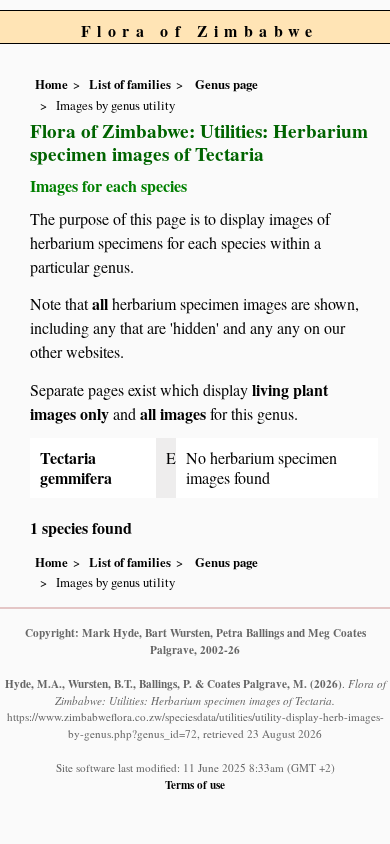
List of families (130, 84)
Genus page (226, 84)
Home (51, 84)
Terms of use (195, 784)
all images (173, 413)
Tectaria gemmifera (76, 467)
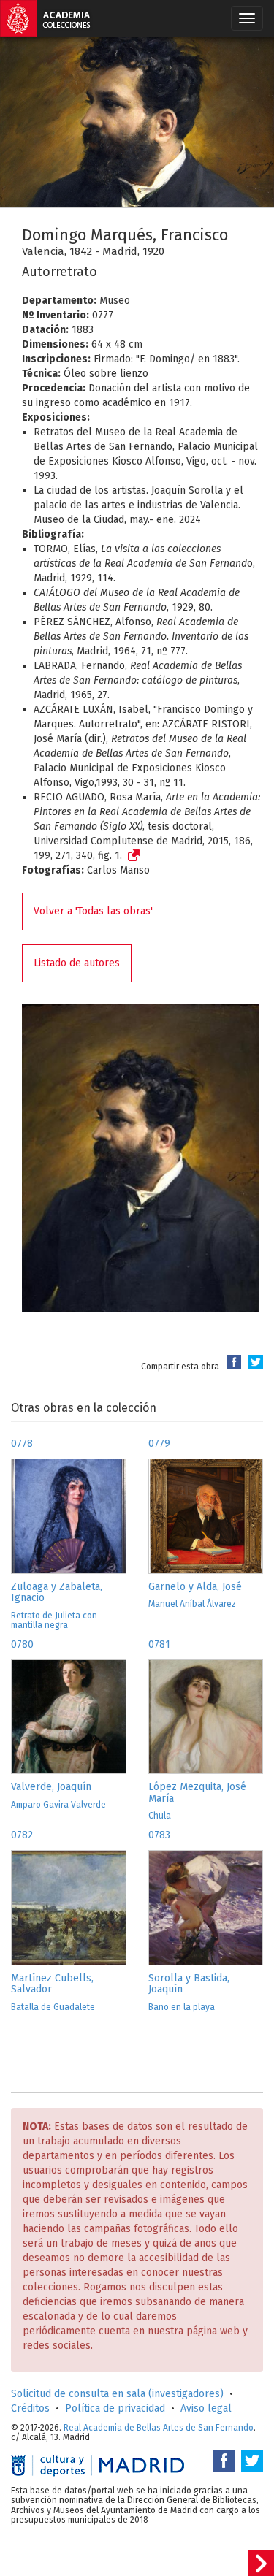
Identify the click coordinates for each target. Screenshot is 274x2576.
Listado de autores (77, 963)
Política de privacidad (115, 2408)
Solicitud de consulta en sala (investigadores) (117, 2394)
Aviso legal (206, 2408)
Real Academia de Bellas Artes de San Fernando (159, 2428)
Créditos (30, 2408)
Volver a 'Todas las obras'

*-*-*

Aim of the task → Would you reproduce the listing above in full and exactly, without its pictures?

Output of the exercise →
List of families (130, 84)
Genus page (226, 84)
Home (51, 84)
Terms of use (195, 784)
all images (173, 413)
Tectaria gemmifera (76, 467)
Identify the click coordinates for each target. Screenshot is 274x2576.
Listado de autores (77, 963)
Política de privacidad (115, 2408)
Solicitud de consulta en sala (investigadores) (117, 2394)
Aviso legal (206, 2408)
Real Academia de Bellas Artes de San Fernando (159, 2428)
Créditos (30, 2408)
Volver a 'Todas las obras'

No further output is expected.